[Records from a data collection]
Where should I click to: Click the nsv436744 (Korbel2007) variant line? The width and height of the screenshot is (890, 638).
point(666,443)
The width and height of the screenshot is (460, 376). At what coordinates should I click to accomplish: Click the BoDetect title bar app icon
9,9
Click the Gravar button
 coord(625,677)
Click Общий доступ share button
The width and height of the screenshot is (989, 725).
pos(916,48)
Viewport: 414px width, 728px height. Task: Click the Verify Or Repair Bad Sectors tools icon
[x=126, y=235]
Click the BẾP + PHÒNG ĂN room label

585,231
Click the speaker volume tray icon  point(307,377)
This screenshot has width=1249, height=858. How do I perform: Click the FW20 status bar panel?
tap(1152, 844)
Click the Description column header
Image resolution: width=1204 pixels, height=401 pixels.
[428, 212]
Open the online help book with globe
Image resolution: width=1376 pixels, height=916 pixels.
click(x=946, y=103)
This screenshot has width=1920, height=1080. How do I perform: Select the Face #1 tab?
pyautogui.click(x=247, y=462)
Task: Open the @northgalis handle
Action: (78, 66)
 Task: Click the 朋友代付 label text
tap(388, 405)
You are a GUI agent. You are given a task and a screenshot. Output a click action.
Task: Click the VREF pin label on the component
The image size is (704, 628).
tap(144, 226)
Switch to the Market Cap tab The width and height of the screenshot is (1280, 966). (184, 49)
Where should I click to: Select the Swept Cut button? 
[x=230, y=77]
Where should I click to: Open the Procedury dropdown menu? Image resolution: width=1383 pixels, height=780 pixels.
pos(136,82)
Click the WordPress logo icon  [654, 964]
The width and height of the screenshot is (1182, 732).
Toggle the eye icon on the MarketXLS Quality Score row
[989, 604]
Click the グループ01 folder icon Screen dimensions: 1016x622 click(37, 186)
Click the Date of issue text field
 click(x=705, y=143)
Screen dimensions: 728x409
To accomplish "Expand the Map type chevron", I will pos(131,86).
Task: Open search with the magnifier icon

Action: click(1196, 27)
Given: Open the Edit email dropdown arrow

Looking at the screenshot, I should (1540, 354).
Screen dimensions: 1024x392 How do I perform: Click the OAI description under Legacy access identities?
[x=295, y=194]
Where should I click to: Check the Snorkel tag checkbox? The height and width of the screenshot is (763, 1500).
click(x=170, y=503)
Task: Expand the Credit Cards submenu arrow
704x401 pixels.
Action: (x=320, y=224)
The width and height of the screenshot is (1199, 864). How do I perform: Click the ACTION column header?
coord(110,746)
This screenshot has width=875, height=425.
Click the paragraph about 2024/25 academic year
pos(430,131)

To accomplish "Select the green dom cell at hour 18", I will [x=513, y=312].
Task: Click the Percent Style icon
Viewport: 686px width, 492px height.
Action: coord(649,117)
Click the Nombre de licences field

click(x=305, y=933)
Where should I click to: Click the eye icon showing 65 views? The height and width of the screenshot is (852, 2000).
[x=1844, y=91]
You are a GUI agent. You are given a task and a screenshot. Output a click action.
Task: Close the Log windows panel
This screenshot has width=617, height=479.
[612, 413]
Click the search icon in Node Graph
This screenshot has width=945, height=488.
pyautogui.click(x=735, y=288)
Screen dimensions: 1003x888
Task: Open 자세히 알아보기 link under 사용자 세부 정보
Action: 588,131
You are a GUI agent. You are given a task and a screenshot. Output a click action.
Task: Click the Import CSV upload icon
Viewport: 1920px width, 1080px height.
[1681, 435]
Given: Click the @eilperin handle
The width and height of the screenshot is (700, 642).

Task requirements — Checking the data above line by line, please work out how many lines include "will", and reply with the number only.

Task answer — 2